Comment Re:Time to rethink patent laws (Score 0) 282
Just follow the EU's software patent battle and you'll see who it is who simply LOVE them, and it's not small inventors or small businesses. It's the big corporations that spend more time patenting the color blue than anything else (even the corporation I work for has a team of patent lawyers that rival some entire business' staff, and the company frequently begs us for "patentable stuff" if we've seen it or made it).
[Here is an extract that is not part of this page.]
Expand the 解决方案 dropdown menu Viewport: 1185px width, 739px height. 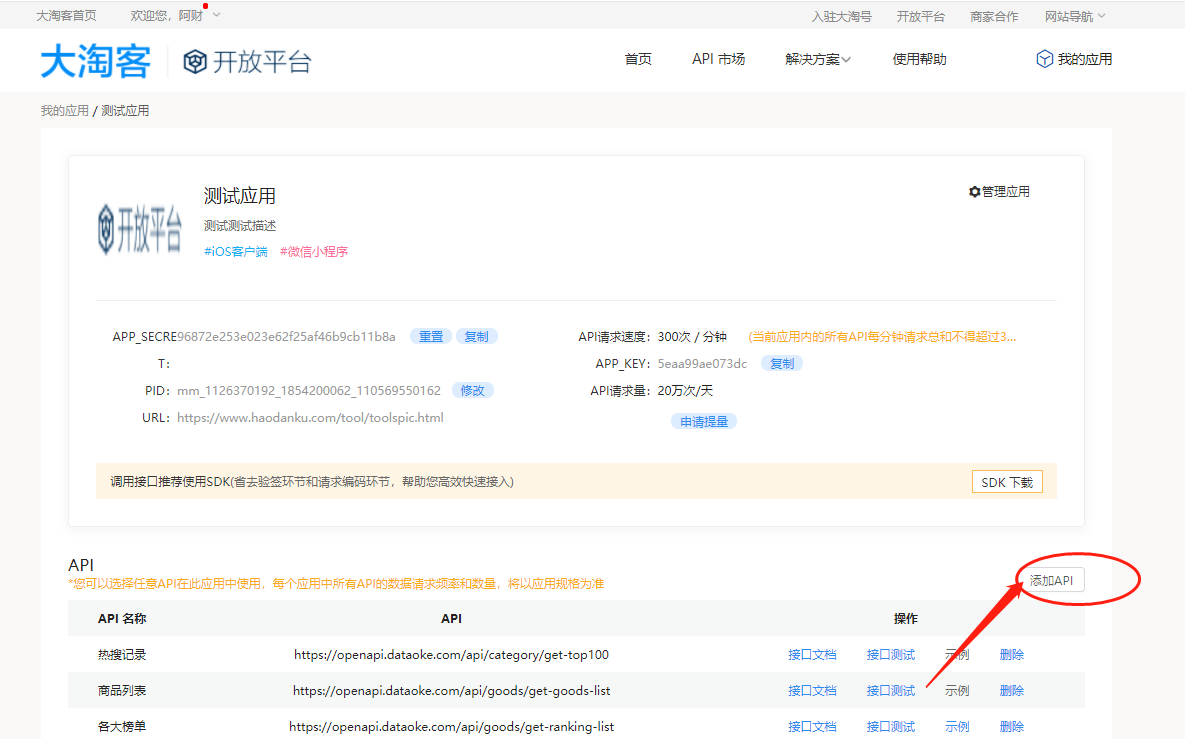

1) Large corporations get patents as a protection racket to throw mud back at. Most of those patents aren't innovative. Show me some that are (...and Google patents don't really count - they innovated and just happen to have grown so fast (actually due to innovating)).
2) Explain to me why the small inventors or businesses dont' see the use in them again?
If a person or small business wants to patent something and then negotiate with a larger company to do the muscle work beyond a prototype, I have no problem with that
ahh but herein lies one of the problems - without patent protection a medium-large corporation will almost always tell the inventor to buzz off, and then depending on the usefulness of the innovation - copy&paste the idea. You'd be surprised. Remember, these are soulless corporations who's sole purpose is to maximize profits for investors - and that means reduce expenses (e.g. technology license fee's).
but I can say that if a person sits on a patent waiting for someone else to come up with it so they can sue in East Texas, that person needs shot in the eye
I believe the problem lies in that the system too heavily favors the bigger guy. To start an infringement suit you need many things - one is due diligence - big time proof that they are infringing. This is intense and can take years to collect the evidence. Remember our law - defendent is innocent. So the larger corporation will make a business decision whether its more cost-effective to negotiate and buy a license or let him drag you through court. An infringement suit is easily over $1million. Now of course, the little guy should recognize this and not be too greedy - but in this case we're talking about innovating AV software here - no trivial innovation and so probably felt it worthwhile to pursue for higher amounts.
Corporatism is to blame for small business' lack of leverage
Interesting, but how so? Corporatism is one of the factors behind Western civilization that isnt going to be easy to get rid of, how is it to blame for small business lack of leverage? Corporations can be small - even one man (owner+employee) and provides certain advantages.
this sort of patent we're discussing here is a poor example of the "little guy" trying to get leverage to bring something to market. (It reeks of troll.)
I disagree. I suspect that what happened in this case was:
- guy recognizes a problem in the early 90's (viruses)
- guy see's there is no existing solution (contrary to other posters, chmod, VMS, etc... are not prior art)
- guy comes up with innovative way to solve problem
- guy asks himself - if I go to big company to license this then what's stopping them from stealing my idea? and weighs that against building software himself. The guy figures he's no software developer, doesn't have money to hire software developer, has other things to do (maybe more innovations - this guy has 100+ patents)
- guy patents innovation
- guy waits until patent issued (back then not so long, nowadays this is often 5-7 years)
- guy finally has patent, approaches companies on friendly terms - naively (he's an engineer not cut-throat businessman) thinking "I've got a way to solve this that nobody is doing yet, surely they will be somewhat fair"
- company(s) either play him, laugh at his "innovation"
- company(s) goes ahead and builds product
- guy notices product, examines it, and tries to reason with the company
- company ignores
- company(s) get cease and desist letter, company ignores
- guy decides he doesn't have the time or $money to pursue these huge guys (look at that list)
- guy finds another company willing to buy his "asset" for pennies on the dollar
- new company starts this suit
all I really want is for it to be equitable, less prone to moronic patents of obvious prior art
On Slashdot we never see proper analysis of the patent claims. Others claimed things like chmod and VMS were prior art - I'm sorry but those aren't antivirus products that stop virus.